*Data for this task*.
══════════════════════════════
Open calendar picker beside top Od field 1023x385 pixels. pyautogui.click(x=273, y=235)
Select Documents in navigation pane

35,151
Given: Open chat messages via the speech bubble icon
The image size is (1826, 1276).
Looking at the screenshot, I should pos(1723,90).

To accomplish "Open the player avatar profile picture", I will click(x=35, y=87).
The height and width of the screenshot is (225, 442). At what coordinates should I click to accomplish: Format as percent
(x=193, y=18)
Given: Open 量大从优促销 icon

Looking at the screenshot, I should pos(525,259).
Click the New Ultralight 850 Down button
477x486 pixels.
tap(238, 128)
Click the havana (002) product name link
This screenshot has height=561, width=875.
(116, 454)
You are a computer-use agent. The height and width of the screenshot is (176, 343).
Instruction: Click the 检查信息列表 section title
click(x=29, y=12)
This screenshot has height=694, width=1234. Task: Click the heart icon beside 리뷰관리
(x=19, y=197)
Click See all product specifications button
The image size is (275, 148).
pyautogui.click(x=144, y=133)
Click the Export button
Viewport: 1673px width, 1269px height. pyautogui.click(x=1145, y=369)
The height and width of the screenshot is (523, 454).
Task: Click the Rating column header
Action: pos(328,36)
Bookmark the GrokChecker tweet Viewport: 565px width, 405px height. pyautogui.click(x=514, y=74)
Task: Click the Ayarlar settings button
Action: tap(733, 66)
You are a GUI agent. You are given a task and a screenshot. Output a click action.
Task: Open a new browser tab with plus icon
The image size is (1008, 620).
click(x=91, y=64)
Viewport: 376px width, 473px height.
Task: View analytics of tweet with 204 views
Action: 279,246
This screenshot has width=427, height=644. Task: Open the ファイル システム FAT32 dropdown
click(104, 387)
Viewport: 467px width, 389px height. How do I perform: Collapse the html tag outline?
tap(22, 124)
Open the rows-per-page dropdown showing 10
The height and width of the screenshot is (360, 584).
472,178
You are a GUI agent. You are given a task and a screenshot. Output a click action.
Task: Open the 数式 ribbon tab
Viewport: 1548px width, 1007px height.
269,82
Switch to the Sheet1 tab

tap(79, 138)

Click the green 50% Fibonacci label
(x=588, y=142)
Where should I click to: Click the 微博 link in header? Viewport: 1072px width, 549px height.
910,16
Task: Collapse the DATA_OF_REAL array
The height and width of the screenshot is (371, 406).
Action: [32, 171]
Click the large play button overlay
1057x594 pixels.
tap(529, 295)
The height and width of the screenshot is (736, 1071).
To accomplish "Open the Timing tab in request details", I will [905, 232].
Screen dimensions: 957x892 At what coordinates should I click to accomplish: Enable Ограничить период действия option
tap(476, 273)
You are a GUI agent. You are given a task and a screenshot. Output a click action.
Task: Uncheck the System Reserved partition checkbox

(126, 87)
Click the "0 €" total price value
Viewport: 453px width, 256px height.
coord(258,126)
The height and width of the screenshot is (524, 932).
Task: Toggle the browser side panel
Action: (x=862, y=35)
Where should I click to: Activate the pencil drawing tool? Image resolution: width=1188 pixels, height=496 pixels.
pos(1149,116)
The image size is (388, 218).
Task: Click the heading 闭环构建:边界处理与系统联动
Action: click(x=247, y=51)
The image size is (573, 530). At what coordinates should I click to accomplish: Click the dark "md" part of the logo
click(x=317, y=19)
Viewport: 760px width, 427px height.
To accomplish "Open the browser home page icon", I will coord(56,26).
══════════════════════════════
*Your task*. Rewrite the material starting with the line that contains "Given: Open chat" and going on through the line that contains "will click(x=35, y=87).", swapping "speech bubble" for "chat bubble" and keeping everything else the same. Give only those lines.

*Answer to the task*.
Given: Open chat messages via the chat bubble icon
The image size is (1826, 1276).
Looking at the screenshot, I should pos(1723,90).

To accomplish "Open the player avatar profile picture", I will click(x=35, y=87).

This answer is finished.